The unfortunate Melanie looked around, then realized she was surrounded by men who took their lead from the Reapers president.
“Fuck . . .”
“Maybe we’ll do that, too,” Painter said. Then he caught her arms and started dragging her toward the door. She screamed again, this time in fear. I saw Darcy push forward, face determined. Boonie caught her. Melanie started slapping at Painter and he laughed. Then he picked her up in a firefighter’s carry and walked out the door.
Silence filled the room. After an eternity, Darcy spun and glared at Boonie until he let her go, then she glared at the rest of us, too.
“The kitchen is fucking closed,” she announced. “I’m going home.”
Then she stalked out the front door without looking back. Boonie shook his head and I heard several of the guys laugh.
Jesus. What had just happened?
“Becca?” Puck stood below me, his expression serious. “You need a hand down?”
“No,” I said quickly. What I needed was to get the hell out of this clubhouse. I had no idea who that woman was or why Painter had been fighting, but I knew a bad thing when I saw it. I dropped to my butt and slid off the bar. “Can we go home?”
“Yeah,” Puck said. “Night didn’t quite go the way I expected.”
He took my hand, stopped off to say good-bye to Boonie, Picnic, and a few others. I didn’t look at anyone—I was way too busy trying not to freak the hell out. Then we were on Puck’s bike and he kicked it to life, roaring off down the road. I held him tight, burying my head in his back, wondering what I should say to him when we got home.
“I think you should go back to your place tonight,” Becca told me. We stood outside her apartment, which she had taken care not to unlock. Message received. “I need to think about what happened.”
“Let’s talk about it,” I replied, knowing I was fucked here. Becca was all kinds of screwed up in her head. That little show Painter put on with Melanie obviously set her emotions spinning.
“I think I saw everything pretty clearly.” Her face had closed off and she wouldn’t look at me.
“No, I think you saw something so far out of fucking context you couldn’t possibly understand it,” I argued. “Just tell me this—before the fight, were you having a good time?”
She glanced away, then nodded.
“You know I was.”
“Don’t judge what you don’t understand. That’s between them, and believe me—it’s complicated and it’s nobody’s business but theirs. Not yours, not mine, not the club’s.”
“Doesn’t it bother you that he just hauled her out of there? It’s kidnapping!”
Becca turned on me, eyes full of fire again. Excellent—I could handle her anger. That creepy, silent indifference was a thousand times worse.
“Picnic Hayes is practically that girl’s stepdad.”
She froze. Fuck. Stepdads weren’t the good guys in her world.
“Make that her foster dad,” I explained. “More like you and Earl. Shit. He’s married to the woman who helped raise her. London. Look, this is all coming out wrong. Just believe me when I say he wouldn’t let her get hurt. He’s just tired of getting caught in the middle because they’re determined to fight with each other.
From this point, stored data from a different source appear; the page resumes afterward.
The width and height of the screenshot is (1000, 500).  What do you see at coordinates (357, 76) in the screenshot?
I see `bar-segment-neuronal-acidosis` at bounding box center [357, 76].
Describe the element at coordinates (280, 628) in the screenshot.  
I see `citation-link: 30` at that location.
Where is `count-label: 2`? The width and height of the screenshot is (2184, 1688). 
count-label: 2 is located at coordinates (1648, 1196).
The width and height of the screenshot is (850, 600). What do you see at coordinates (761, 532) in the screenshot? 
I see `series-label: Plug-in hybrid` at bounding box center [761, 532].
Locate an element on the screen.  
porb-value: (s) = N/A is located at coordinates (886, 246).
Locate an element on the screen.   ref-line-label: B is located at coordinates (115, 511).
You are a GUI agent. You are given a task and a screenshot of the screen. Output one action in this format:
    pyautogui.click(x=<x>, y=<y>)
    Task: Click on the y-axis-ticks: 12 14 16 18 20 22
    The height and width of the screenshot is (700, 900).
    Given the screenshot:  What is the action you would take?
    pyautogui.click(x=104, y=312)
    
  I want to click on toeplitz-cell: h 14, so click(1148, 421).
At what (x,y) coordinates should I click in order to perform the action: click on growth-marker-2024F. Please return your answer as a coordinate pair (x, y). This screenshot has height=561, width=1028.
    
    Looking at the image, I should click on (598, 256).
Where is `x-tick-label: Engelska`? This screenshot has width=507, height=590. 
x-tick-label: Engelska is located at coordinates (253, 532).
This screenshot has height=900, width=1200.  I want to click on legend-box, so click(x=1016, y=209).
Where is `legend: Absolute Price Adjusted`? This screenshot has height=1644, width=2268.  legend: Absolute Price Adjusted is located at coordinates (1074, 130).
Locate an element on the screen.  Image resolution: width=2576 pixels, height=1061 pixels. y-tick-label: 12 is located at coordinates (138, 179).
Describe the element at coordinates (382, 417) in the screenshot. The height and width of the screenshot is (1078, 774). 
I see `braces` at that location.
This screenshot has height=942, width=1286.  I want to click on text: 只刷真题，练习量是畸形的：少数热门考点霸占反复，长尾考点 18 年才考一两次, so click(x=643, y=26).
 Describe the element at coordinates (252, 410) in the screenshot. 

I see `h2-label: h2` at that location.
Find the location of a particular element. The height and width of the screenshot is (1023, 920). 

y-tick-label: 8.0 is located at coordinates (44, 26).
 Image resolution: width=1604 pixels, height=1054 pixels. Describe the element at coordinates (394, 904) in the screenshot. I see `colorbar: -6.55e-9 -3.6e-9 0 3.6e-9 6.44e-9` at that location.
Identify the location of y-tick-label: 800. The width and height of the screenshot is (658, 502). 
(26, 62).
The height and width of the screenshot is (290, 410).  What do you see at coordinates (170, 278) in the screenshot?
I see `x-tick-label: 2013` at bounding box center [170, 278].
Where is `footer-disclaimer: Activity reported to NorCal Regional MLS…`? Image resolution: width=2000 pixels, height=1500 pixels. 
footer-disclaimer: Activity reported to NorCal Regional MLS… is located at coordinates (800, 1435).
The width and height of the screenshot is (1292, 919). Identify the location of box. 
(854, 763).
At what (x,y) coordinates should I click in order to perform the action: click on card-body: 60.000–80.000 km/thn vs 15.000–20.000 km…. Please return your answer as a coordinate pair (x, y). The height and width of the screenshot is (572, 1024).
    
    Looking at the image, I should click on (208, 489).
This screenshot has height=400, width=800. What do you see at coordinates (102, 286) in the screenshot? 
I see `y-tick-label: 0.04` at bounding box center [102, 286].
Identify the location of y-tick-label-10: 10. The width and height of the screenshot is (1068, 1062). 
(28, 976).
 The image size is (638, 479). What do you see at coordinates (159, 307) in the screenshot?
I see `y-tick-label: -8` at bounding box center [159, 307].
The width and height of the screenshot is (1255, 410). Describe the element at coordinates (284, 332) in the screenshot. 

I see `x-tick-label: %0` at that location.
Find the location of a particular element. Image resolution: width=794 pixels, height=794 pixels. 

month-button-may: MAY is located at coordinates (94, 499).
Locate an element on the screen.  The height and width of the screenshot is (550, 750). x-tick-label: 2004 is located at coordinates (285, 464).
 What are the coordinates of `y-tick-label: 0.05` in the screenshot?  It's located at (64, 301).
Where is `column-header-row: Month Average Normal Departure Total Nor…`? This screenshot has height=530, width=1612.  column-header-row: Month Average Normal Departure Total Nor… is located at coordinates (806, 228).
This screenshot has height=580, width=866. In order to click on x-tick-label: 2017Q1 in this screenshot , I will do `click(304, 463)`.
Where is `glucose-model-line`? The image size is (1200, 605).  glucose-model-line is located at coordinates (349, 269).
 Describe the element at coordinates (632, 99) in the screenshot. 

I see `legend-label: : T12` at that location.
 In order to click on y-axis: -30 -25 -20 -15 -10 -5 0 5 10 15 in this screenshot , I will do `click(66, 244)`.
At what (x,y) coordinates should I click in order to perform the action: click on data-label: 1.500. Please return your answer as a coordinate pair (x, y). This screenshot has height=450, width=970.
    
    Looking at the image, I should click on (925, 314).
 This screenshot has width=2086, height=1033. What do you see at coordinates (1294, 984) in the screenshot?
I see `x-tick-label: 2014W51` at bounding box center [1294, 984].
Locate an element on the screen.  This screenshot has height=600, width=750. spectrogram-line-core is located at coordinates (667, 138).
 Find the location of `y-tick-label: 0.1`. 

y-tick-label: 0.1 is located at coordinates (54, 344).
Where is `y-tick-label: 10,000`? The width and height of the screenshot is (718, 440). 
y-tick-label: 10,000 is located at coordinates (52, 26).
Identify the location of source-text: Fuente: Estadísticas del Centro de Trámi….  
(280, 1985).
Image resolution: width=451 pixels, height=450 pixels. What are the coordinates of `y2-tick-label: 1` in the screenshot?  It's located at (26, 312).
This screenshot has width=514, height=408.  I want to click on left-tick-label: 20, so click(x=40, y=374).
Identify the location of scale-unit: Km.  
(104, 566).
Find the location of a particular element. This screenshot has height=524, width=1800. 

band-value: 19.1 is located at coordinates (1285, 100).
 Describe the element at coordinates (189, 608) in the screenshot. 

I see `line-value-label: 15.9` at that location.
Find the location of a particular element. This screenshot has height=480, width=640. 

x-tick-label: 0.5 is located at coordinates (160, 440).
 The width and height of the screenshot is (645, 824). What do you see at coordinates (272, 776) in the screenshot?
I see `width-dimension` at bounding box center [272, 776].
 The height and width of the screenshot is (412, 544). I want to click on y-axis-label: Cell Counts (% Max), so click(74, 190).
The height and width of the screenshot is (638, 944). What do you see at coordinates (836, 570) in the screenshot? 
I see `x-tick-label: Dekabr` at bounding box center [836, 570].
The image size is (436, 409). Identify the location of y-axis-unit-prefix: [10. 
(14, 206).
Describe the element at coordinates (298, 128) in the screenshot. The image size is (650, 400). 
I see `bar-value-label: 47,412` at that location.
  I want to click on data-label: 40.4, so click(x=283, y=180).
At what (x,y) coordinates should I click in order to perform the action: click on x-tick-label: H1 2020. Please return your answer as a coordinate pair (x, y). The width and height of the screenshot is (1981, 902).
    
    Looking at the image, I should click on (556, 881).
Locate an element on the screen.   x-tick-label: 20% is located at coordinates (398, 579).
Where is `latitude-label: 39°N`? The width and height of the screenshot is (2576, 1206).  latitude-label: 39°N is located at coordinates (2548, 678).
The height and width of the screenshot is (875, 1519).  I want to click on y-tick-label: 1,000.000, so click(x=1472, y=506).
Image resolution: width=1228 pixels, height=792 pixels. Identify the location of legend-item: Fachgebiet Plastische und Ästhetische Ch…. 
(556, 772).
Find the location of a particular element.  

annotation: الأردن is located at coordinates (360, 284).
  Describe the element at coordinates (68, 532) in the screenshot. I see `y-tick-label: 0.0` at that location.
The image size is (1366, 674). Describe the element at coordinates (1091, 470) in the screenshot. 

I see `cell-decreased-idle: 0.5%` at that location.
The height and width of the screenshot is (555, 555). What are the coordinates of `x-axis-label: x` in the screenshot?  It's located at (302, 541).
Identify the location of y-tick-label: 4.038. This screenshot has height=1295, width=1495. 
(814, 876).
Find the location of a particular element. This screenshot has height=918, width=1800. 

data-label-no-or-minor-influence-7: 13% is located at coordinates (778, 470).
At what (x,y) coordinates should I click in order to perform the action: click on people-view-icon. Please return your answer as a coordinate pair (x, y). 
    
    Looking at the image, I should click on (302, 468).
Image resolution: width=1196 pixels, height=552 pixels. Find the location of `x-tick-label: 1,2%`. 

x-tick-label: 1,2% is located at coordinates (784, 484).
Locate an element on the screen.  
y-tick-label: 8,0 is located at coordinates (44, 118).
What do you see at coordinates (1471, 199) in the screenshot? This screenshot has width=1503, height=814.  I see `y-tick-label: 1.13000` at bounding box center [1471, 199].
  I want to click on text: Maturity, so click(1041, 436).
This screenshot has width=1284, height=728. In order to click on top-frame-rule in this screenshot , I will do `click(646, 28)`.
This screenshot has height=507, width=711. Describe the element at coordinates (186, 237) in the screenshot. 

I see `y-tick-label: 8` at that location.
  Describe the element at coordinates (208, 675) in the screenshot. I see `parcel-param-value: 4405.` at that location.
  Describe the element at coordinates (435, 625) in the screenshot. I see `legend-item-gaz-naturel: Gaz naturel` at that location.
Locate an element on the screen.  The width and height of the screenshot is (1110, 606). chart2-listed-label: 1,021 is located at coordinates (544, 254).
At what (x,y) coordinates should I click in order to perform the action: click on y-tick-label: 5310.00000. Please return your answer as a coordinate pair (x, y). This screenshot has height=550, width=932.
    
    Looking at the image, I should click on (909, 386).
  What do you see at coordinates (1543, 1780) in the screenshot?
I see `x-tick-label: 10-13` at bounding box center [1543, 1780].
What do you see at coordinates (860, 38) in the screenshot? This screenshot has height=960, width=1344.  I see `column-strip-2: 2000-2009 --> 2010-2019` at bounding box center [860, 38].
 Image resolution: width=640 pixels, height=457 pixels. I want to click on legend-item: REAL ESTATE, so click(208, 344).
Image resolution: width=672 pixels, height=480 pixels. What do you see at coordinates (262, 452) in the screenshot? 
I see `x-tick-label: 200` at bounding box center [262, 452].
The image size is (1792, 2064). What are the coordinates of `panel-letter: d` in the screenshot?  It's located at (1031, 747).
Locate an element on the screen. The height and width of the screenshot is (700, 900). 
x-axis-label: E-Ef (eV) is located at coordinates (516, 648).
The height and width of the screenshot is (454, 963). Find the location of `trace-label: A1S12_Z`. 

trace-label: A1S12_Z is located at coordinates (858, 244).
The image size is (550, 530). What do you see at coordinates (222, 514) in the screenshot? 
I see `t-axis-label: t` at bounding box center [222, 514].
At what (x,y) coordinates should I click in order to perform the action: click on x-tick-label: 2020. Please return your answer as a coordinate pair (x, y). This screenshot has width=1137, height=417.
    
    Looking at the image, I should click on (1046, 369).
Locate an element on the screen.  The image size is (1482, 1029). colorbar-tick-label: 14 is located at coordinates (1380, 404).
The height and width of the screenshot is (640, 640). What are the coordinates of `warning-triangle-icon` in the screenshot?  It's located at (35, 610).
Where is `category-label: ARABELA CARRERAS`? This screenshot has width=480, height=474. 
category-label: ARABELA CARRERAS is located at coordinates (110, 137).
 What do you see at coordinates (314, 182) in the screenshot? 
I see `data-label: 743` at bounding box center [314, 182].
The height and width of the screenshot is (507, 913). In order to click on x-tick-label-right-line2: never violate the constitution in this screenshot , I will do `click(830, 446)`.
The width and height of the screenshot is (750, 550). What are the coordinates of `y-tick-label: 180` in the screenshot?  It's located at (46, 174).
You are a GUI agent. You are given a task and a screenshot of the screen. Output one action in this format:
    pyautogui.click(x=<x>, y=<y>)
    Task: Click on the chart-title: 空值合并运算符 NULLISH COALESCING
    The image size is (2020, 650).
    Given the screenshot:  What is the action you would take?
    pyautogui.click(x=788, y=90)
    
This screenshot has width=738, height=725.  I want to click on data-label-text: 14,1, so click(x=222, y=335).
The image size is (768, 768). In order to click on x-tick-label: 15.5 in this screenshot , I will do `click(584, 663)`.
They have shit they need to work out—a lot of shit. Maybe now they’ll do it. That’s what was really happening last night. Painter would die before he hurt her.”
“He sure as hell hurt the guy she was with. What was that all about?”
“Like I said—complicated,” I said, rubbing a hand through my hair. “Let’s go inside.”
“No,” Becca said, but she didn’t sound angry anymore. Just tired. “I need some time to think. This has all happened way too fast.”
Bullshit. So what if we’d gotten together fast—we had five years of history between us, the kind of history that accelerated things.
“Are you blowing me off?”
“No.” She shook her head. “I mean, kind of. Just for tonight. I need a break, Puck. Think how much my life has changed this past week. I want some time alone.”
More bullshit. I wanted to grab her like Painter had grabbed Mel, throw her over my shoulder and teach her who she belonged to. Me. Now and forever. But Becca wasn’t Mel, and she needed space. I could do that for a night. One night. Then I’d set her straight.
“I probably won’t see you again until you get off shift tomorrow night,” I said, thinking of our raid on the Vegas Belles. “Got shit going on all day.”
Her face twisted, and for an instant I thought she might cry. Then she shook her head again, even as she leaned into me, wrapping her arms around my body.
“I’m just really tired,” she said. “I want to sleep by myself. Why don’t we meet for dinner on Friday, talk things through then. Or maybe—if you aren’t busy tomorrow night—you could stop by the Moose?”
I hugged her, kissing the top of her head.
“Go to bed,” I said, hating the words. “If I can’t make the Moose, we’ll talk on Friday.”
There was another problem. At some point we’d need to figure out a better schedule. Between work and school, she hardly had anything left for me. Maybe she’d let me help her out a little? Becca nodded, then turned and dug a key out of her pocket. I’d have to get her a better lock, I decided. This piece of shit was way too easy to pick.